Sellout
Dan Ozzi

Sellout

When I last chatted with author Dan Ozzi about his book called Sellout, I asked him, “What does the word “Sellout” mean to you today?” And the author barely blinked by telling me, “Probably nothing!…And so I saw that word still out going around a lot recently, but I don’t see it as much for musicians anymore, because there’s no money in music now, right? How do you sell out?” What I wasn’t expecting from that answer was for Dan Ozzi to be completely on point with his description on the state of the music scene in this comprehensive look at eleven bands’ trajectory into dipping their toes into the major labels’ waters.

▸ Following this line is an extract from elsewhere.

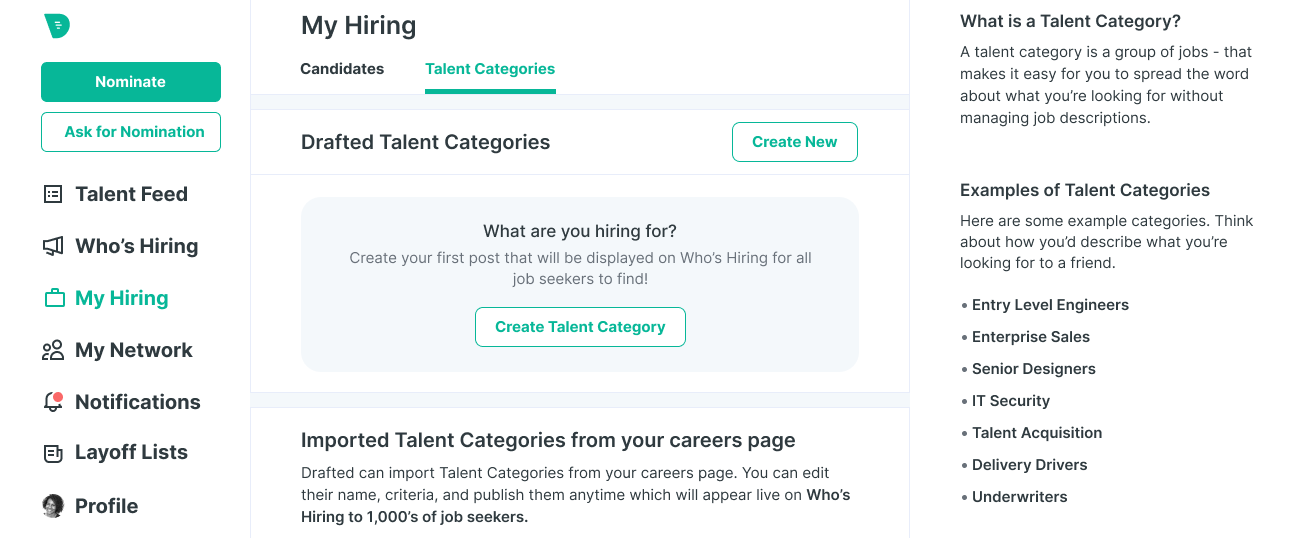
Task: Open Talent Feed list icon
Action: click(x=53, y=194)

The book is carefully and thoughtfully organized into 11 succinct chapters following each of the eleven bands’ major label debuts. As you can imagine from the back cover stating the albums covered in the book, not all of these records were major label success stories. In fact, only a handful of them could be considered to be the record that put those bands on the map and would change their lives for the better (or worse). The book is incredibly entertaining, well-researched and Ozzi lives up to the hype of describing himself as “America’s Only Music Writer.”

As much as I can call myself a near-expert in the genre of punk, emo and hardcore, Dan Ozzi puts my knowledge to shame early and often with intricate interviews from the bands, management, and label heads that tell these stories about where everything went right, or so horribly wrong. Starting the book off with Green Day’s Dookie pays off as a wise choice, as it grabs the reader’s attention from the beginning and spins a tangled web of all of the things that led up Green Day’s handshake agreement to leave Lookout! Records and sign with Warner Brothers. There are little nuggets of information collected throughout Sellout that prove Dan Ozzi is as much as an accomplished writer as he is a historian for this genre of music and time period of the music industry in general.

From the heart-breaking stories of Jawbreaker’s Dear You falling upon the commercially unsuccessful pile, to Jimmy Eat World’s incredibly rarer opportunity to get two chances at a major label success story with Static Prevails and Clarity on Capitol Records, Ozzi never loses focus on the story he’d like to tell his readers. There’s definitely a cautionary theme of “bands beware” of the claws of major labels looking for the next big thing in music, from sending their A&R reps to concerts and sticking out like a sore thumb (because their shirts are tucked into their jeans). Ozzi’s advice for young bands is found between the lines of these tales of music lore and yet he never interjects himself into the book. He’d prefer to be a “fly on the wall” from each concert, each merch table sale, to the sleazy pitches from major label heads telling these rockstars about how they were going to make their wildest dreams come true.

The later chapters of Thursday’s War All the Time to My Chemical Romance’s outlandishly huge Three Cheers for Sweet Revenge pick up tons of insight on where there may have been disconnect between the bands’ expectations for their commercial success (or lack thereof in the case of The Distillers’ Coral Fang) and the record labels’ plans for the future of each of these key acts. The process of “selling out” seems different as each band evolves to the crescendo of their commercial appeal, and Ozzi puts it best in MCR’s case of the band not wanting, “a watered-down, misogynist copycat version of their band stealing all the glory. If anyone was going to make it, it was going to be them.”

Sometimes the circumstances that lead to a band “selling out” are justified when the trajectory of their appeal on an indie label reaches its peak, and they’re looking for a bigger push and resources to help them reach their lofty goals. Other times, the bands get nearly “conned” into these lucrative deals, that really aren’t lucrative at all, and their rockstar dreams are cut short along the way. Dan Ozzi has backed up his claims of being “America’s Only Music Writer” with professional poise and he stays true to the theme of the title, while still painting with vibrant colors to enlighten his audience with has vast research and overall knowledge of the music industry. The book includes some very rare photographs of these bands in the early days, and brings some much needed context into focus of just how young these bands were when making their career decisions. Sellout deserves all of the early accolades and praise that were built up early on in promoting this literature, and Dan Ozzi has knocked his own expectations right out of the park.